* TASK REQUIREMENTS *
In the data below, the answer is the run of lines from the line containing "You are a GUI" through the line containing "Task: Remove the US DFARS Cybersecurity chip", both included; print it exactly and nothing else.

* LISTED RECORDS *
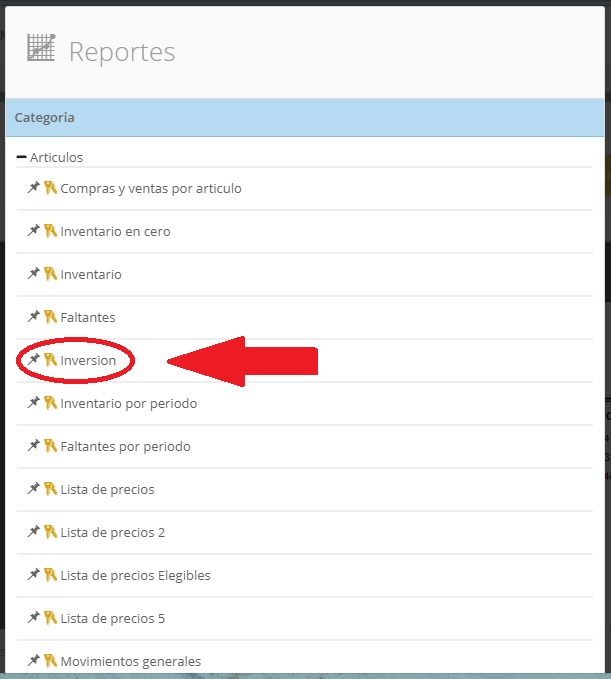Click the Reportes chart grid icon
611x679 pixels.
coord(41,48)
--
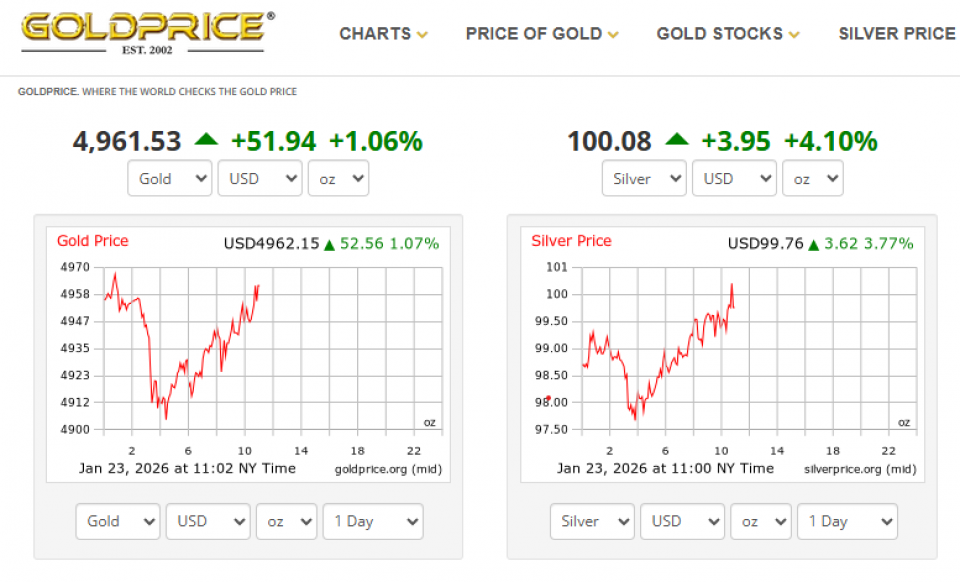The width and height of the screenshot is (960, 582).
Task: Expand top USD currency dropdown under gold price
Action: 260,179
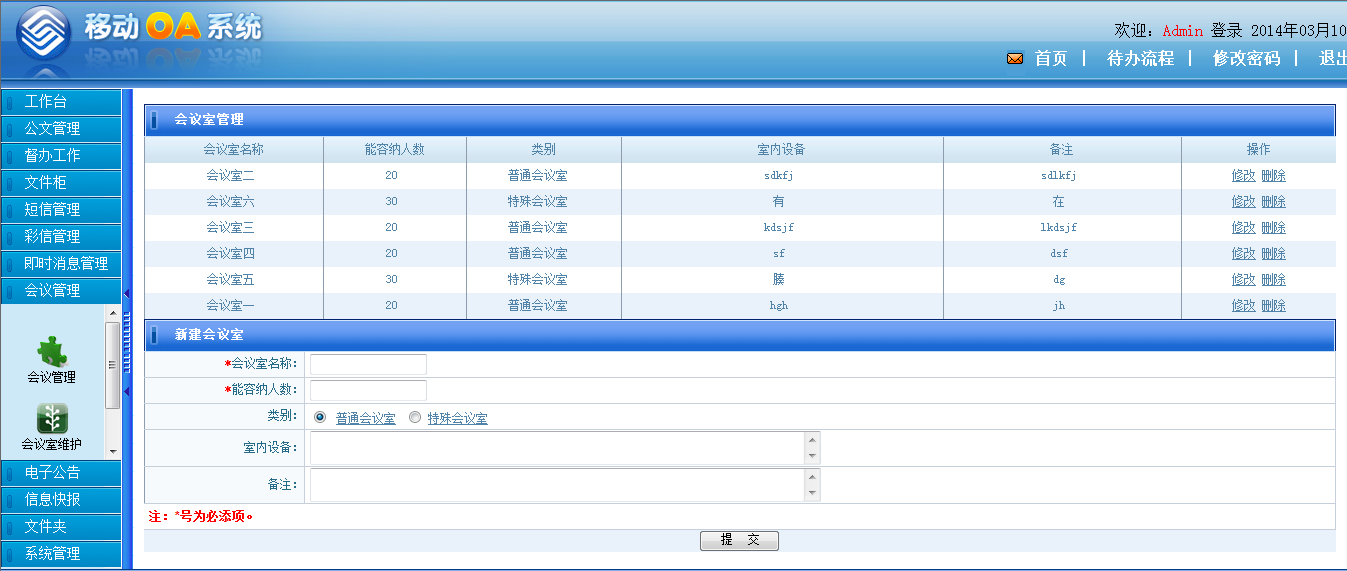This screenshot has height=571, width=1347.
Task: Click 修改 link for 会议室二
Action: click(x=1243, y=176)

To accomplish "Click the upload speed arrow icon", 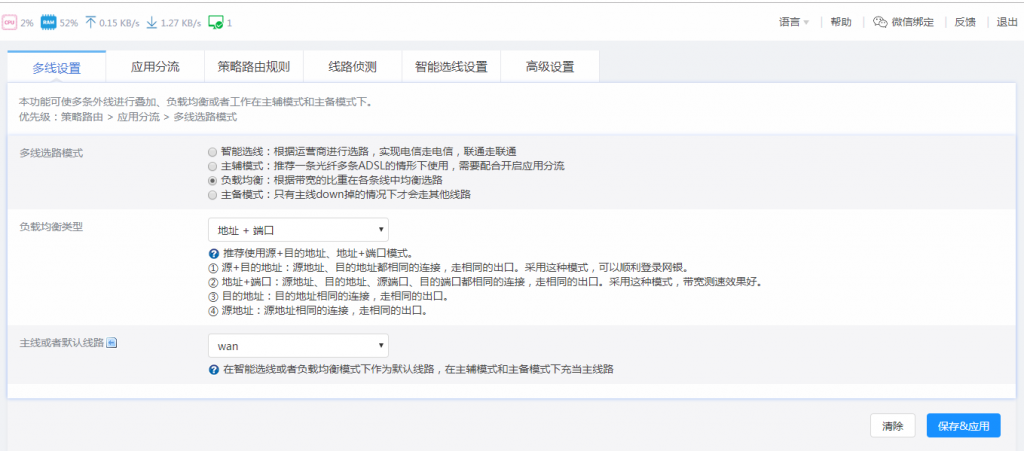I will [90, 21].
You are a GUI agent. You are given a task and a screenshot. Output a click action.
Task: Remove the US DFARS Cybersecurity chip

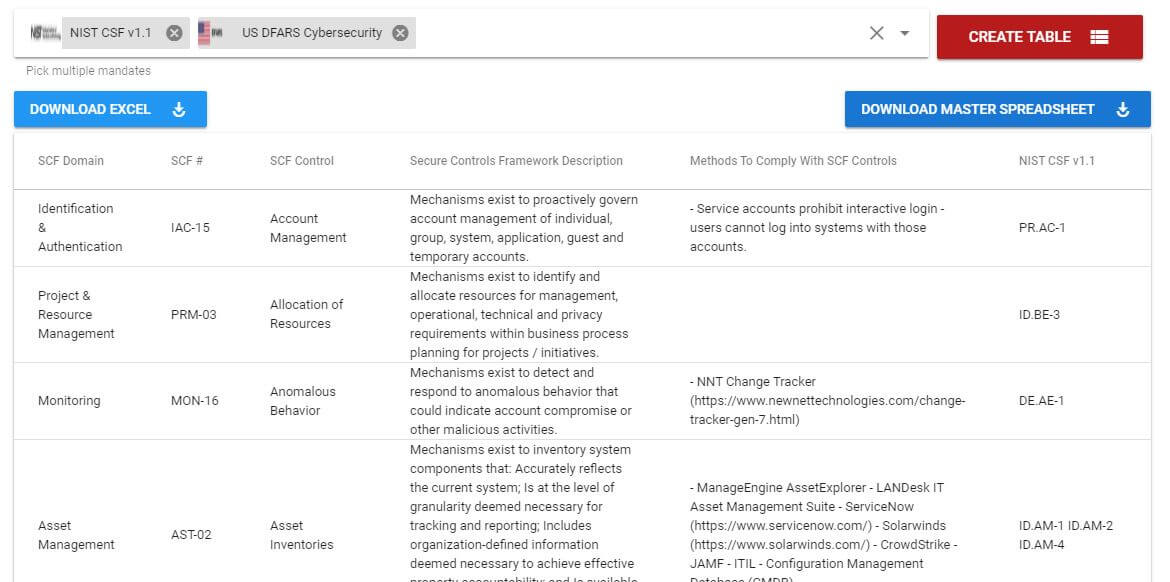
==
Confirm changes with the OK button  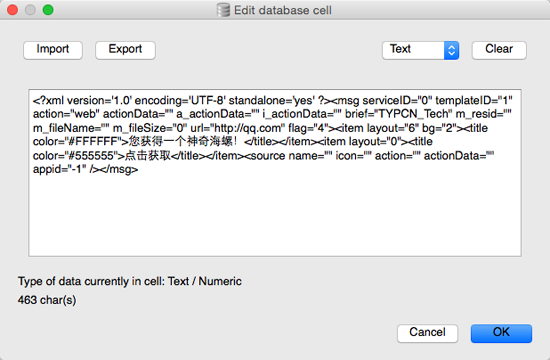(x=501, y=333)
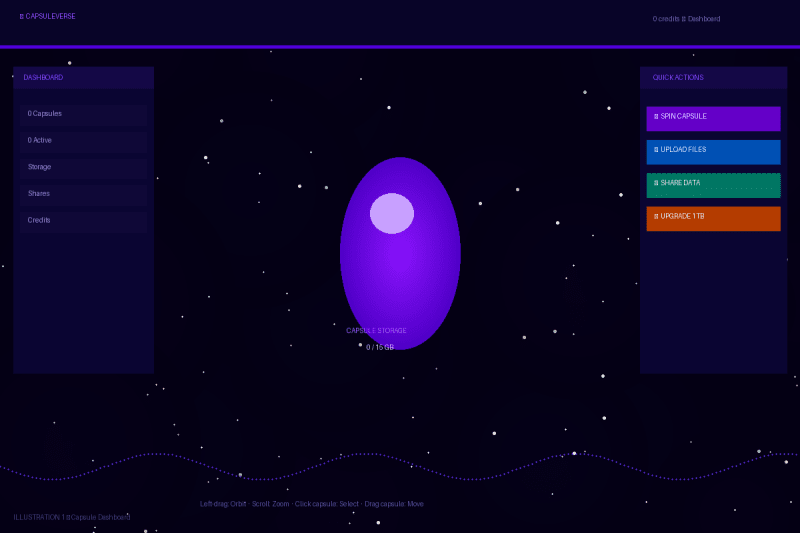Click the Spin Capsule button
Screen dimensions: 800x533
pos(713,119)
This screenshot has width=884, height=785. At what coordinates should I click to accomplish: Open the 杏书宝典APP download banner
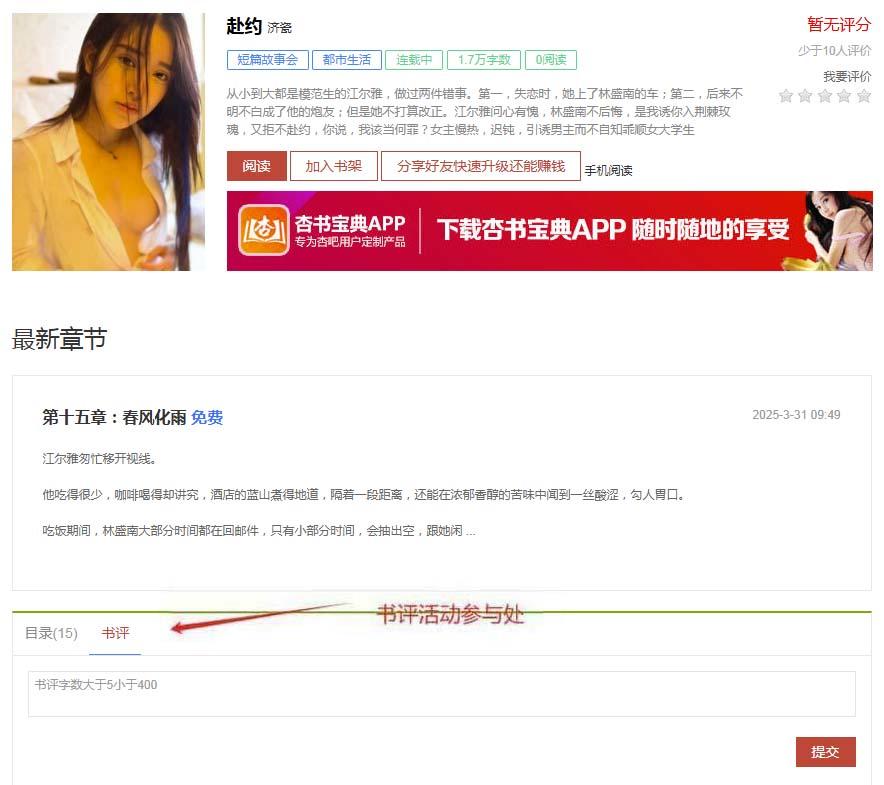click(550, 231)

* TASK RESPONSE *
You are a GUI agent. You are given a task and a screenshot. Output a click action.
Task: Remove the US DFARS Cybersecurity chip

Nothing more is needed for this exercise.